Your instructions: Reproduce every line of text in the data below word for word, and leave the pictures out of your answer.
***** Extracted data
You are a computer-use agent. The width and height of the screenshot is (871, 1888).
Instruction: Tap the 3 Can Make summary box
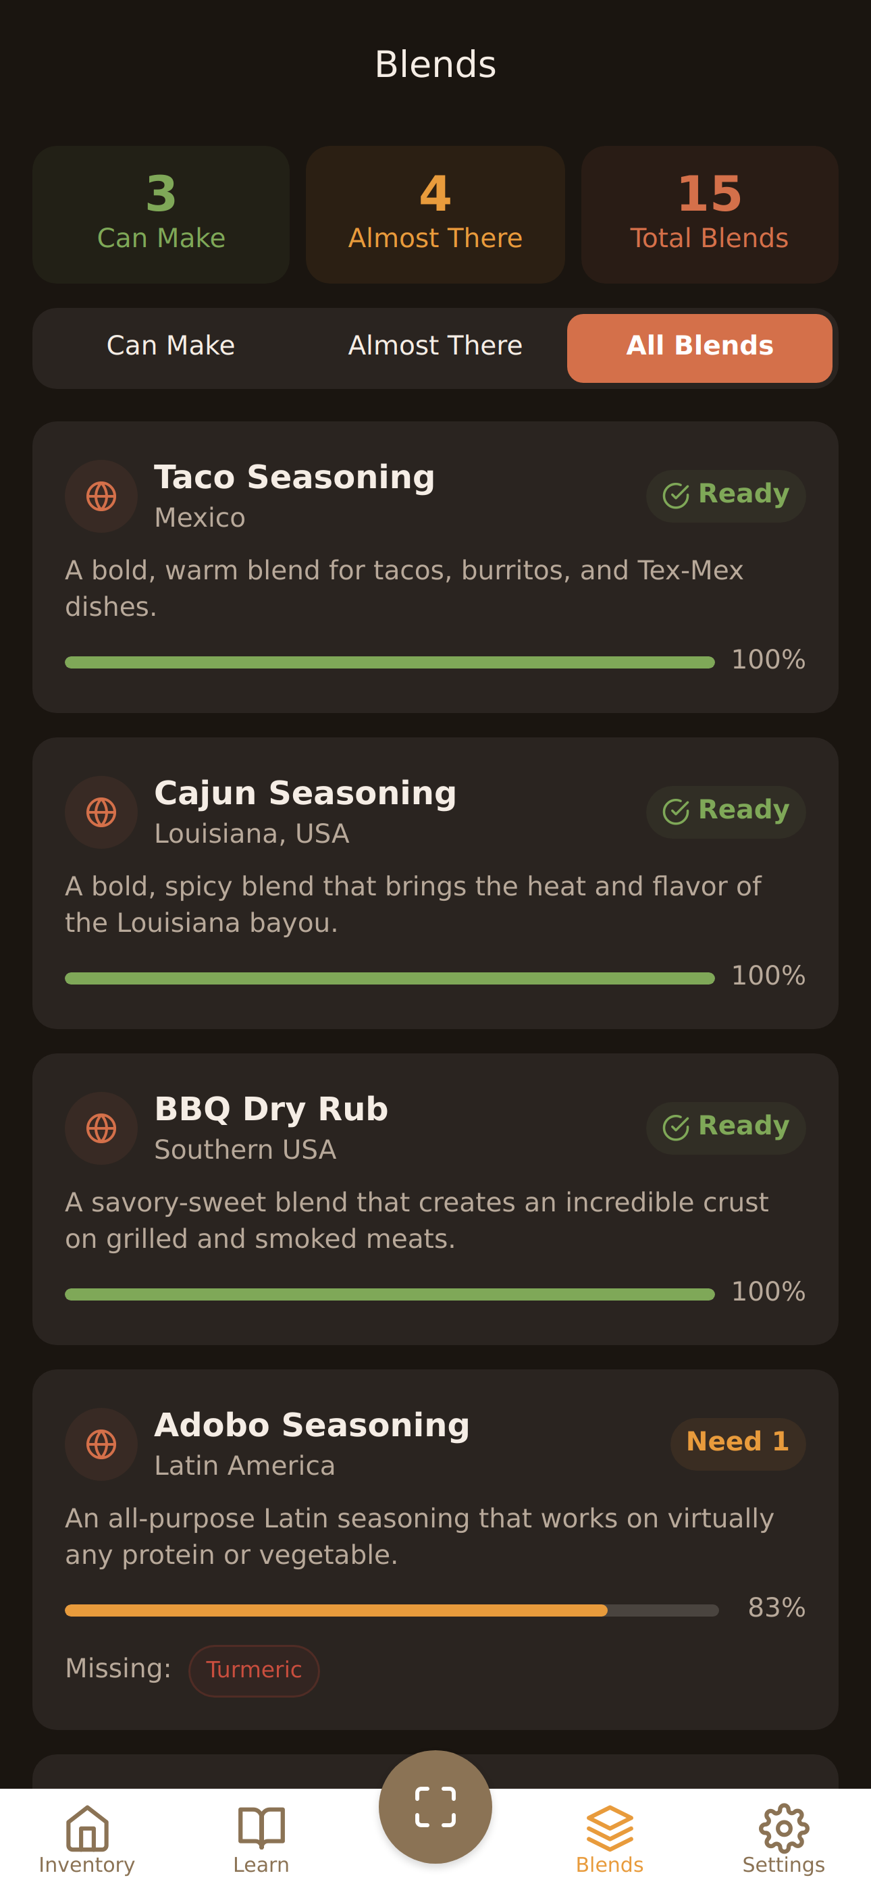click(161, 214)
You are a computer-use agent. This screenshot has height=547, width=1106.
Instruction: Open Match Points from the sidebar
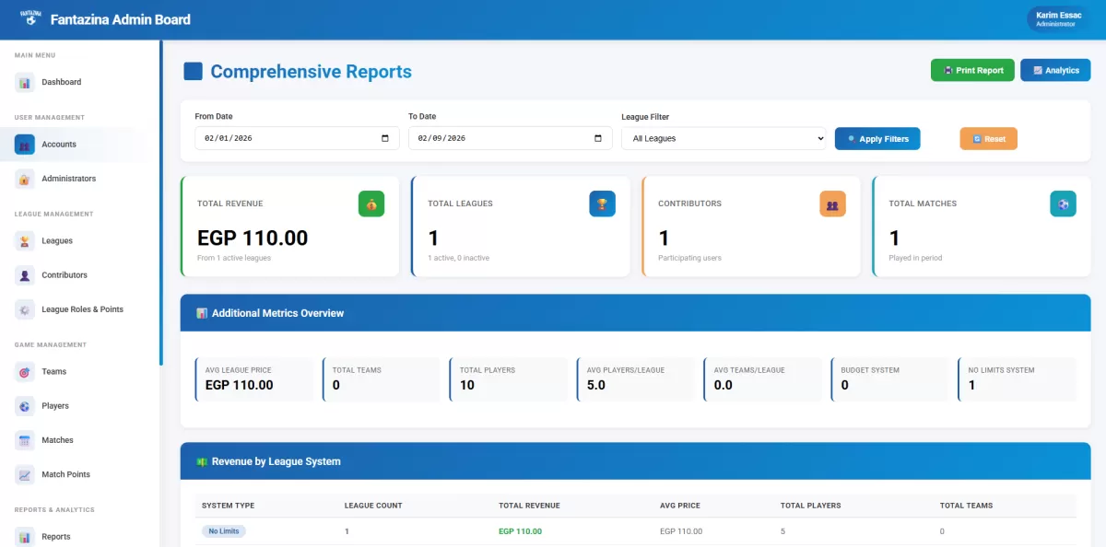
**********
Full output:
You are a computer-use agent. The width and height of the screenshot is (871, 1888).
Instruction: Tap the 3 Can Make summary box
click(161, 214)
You are a computer-use agent. This screenshot has height=547, width=1106.
Instruction: Open Match Points from the sidebar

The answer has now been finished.